*** Opening Records provided ***

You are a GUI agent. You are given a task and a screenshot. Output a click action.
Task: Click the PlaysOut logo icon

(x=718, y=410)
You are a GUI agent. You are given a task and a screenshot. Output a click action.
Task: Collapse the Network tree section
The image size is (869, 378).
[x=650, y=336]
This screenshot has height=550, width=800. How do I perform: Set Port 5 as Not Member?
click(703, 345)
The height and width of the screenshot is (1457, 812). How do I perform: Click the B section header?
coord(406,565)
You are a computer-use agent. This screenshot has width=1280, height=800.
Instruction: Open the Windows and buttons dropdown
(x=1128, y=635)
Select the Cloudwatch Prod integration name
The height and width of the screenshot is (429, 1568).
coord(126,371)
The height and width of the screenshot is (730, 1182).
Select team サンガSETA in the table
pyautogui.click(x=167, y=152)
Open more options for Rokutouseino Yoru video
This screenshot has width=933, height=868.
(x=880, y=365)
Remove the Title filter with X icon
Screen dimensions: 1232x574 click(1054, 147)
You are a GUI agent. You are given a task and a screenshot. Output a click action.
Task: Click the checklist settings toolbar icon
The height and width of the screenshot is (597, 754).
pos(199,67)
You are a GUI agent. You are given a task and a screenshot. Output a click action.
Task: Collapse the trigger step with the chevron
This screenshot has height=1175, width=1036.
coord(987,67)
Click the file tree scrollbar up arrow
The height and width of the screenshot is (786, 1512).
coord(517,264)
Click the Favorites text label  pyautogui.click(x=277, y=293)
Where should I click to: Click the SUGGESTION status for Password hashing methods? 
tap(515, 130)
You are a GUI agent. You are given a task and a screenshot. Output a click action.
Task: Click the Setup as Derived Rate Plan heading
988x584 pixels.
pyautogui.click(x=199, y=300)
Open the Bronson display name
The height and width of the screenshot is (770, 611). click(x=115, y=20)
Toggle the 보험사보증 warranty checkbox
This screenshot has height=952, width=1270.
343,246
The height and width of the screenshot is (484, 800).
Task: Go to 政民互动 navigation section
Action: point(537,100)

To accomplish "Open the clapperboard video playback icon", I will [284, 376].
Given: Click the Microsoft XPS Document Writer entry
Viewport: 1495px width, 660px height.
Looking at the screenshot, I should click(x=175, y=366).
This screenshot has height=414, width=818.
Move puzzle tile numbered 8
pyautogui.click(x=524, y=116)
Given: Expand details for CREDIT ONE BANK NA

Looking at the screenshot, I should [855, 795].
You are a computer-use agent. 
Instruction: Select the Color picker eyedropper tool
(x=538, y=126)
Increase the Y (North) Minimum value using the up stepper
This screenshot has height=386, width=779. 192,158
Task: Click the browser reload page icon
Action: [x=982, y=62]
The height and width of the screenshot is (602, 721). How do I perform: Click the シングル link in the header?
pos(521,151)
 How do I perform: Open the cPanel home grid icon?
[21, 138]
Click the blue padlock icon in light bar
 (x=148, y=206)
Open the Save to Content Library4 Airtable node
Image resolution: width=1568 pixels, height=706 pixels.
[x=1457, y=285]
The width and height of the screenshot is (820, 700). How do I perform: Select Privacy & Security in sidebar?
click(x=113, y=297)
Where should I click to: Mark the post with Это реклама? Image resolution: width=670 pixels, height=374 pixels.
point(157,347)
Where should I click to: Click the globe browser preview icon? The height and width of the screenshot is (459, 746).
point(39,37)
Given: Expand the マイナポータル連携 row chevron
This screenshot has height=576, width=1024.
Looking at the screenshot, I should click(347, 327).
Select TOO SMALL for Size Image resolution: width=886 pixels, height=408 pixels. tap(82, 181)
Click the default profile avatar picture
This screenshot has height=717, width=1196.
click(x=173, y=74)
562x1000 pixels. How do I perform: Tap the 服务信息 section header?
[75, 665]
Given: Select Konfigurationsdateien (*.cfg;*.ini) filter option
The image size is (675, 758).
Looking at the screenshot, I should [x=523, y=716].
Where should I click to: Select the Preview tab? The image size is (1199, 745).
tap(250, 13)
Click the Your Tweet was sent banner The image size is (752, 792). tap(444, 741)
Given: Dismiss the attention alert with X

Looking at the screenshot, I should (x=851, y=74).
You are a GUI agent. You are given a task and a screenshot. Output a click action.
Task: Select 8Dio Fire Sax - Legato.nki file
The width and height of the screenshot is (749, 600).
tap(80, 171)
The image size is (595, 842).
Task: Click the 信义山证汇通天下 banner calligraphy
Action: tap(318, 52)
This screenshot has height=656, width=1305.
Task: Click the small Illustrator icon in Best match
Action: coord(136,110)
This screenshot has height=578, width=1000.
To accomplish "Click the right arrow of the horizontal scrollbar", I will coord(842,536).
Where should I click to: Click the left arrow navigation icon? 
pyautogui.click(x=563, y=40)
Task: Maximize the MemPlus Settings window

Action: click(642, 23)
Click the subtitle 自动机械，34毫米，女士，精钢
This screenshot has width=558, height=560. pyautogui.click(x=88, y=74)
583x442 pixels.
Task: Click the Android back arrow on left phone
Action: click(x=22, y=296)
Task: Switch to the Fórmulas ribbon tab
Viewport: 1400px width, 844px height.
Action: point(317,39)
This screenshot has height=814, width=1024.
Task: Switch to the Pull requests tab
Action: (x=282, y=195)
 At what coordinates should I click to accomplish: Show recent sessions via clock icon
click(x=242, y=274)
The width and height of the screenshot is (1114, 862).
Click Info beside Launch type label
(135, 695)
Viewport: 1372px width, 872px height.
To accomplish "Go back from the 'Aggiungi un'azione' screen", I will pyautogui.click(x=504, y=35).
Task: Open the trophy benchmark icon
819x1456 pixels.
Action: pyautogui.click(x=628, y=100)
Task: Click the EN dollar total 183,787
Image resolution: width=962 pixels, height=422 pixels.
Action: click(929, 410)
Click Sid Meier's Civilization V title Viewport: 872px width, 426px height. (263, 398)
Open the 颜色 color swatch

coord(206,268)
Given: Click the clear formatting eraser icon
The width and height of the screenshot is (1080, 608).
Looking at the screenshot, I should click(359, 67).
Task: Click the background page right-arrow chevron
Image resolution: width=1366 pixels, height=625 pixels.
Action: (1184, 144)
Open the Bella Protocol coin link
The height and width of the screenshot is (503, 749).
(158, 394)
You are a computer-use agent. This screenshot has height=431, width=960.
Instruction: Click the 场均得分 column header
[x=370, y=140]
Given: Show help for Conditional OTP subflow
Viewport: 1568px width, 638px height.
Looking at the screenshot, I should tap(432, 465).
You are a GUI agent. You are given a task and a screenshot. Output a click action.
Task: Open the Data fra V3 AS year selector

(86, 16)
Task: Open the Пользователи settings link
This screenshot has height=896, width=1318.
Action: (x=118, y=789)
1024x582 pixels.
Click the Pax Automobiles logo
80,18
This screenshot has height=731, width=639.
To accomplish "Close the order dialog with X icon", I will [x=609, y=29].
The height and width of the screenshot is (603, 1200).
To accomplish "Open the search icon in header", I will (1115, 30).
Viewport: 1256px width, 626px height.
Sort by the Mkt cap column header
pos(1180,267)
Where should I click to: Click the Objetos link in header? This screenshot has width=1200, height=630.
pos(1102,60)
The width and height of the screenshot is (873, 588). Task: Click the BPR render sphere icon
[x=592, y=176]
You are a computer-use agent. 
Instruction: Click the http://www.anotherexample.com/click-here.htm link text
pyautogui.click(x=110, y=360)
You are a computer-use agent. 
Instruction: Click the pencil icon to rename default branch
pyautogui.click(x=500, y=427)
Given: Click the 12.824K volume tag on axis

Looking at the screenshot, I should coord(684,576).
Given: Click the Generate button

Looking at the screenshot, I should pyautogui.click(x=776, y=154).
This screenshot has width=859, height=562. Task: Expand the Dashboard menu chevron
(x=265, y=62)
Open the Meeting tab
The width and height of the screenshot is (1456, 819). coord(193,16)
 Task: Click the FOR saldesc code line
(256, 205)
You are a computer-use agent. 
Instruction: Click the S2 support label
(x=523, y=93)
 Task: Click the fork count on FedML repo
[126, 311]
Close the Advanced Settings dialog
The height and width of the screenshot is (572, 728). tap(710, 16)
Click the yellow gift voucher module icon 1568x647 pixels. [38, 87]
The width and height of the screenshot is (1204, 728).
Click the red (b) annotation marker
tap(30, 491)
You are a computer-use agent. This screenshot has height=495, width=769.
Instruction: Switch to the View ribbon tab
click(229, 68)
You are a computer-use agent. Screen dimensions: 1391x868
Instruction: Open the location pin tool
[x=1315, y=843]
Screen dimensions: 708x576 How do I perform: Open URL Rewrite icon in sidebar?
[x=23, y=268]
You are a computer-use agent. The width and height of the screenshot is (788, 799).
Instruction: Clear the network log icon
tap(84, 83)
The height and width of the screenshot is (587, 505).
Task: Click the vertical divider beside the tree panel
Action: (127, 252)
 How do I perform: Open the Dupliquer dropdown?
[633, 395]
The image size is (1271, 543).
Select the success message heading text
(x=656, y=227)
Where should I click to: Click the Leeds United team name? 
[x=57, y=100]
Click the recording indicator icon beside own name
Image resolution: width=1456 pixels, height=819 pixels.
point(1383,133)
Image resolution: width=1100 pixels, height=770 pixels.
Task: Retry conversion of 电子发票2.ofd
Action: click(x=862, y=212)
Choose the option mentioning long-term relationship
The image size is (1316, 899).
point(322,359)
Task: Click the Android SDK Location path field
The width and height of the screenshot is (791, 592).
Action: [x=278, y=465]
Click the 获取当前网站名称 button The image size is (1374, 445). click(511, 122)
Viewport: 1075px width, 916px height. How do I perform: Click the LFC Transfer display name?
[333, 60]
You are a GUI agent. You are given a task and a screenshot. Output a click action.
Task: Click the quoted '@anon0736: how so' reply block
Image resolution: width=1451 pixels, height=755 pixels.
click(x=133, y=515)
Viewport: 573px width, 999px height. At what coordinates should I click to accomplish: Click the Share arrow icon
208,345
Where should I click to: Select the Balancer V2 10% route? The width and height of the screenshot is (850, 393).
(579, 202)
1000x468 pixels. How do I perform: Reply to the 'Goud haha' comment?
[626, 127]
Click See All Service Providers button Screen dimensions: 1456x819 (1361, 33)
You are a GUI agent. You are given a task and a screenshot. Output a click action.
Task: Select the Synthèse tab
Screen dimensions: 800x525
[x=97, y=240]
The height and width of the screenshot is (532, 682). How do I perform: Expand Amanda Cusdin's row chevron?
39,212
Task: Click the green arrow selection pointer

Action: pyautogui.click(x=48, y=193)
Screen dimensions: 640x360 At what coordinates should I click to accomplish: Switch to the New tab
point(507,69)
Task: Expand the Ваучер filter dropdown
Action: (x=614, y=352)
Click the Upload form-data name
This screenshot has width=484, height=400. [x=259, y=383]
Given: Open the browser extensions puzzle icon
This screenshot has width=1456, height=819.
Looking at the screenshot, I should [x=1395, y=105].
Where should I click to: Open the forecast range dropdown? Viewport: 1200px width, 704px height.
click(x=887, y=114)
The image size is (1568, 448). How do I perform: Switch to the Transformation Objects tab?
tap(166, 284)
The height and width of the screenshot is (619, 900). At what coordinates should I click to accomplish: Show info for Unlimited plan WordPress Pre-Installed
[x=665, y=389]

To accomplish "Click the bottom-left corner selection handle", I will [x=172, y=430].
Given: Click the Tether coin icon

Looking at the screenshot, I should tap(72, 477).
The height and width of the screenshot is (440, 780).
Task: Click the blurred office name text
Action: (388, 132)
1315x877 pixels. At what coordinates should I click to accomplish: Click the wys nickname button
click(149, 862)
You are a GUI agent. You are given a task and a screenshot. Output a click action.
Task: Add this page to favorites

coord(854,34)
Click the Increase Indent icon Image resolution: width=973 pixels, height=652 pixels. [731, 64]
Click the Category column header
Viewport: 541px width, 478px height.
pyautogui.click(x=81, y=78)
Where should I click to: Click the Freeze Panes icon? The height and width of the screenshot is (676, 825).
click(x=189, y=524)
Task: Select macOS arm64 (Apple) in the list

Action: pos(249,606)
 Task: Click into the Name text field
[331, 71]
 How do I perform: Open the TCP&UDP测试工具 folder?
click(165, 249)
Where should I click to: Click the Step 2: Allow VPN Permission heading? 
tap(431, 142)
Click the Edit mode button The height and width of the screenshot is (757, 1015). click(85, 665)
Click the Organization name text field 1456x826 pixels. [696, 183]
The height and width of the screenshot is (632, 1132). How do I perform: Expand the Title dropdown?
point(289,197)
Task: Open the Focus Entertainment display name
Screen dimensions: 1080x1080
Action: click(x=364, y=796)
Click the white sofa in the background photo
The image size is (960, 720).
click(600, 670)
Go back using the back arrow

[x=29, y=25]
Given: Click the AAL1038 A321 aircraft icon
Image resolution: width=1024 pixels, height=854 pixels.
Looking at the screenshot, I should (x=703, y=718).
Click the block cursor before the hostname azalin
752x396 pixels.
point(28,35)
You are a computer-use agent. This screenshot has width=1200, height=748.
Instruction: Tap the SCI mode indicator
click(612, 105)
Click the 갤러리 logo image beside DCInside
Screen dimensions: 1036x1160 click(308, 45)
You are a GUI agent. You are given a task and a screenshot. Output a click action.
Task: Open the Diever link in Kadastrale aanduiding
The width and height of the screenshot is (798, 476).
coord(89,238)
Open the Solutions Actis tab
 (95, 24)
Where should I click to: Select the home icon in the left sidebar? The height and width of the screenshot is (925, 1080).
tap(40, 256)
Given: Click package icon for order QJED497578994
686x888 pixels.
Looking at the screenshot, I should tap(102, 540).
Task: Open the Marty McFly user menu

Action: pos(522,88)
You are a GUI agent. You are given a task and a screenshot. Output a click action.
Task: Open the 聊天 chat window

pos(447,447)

*** Closing Records provided ***

Your reply should be one number: the count of lines above that hold the word "will".

6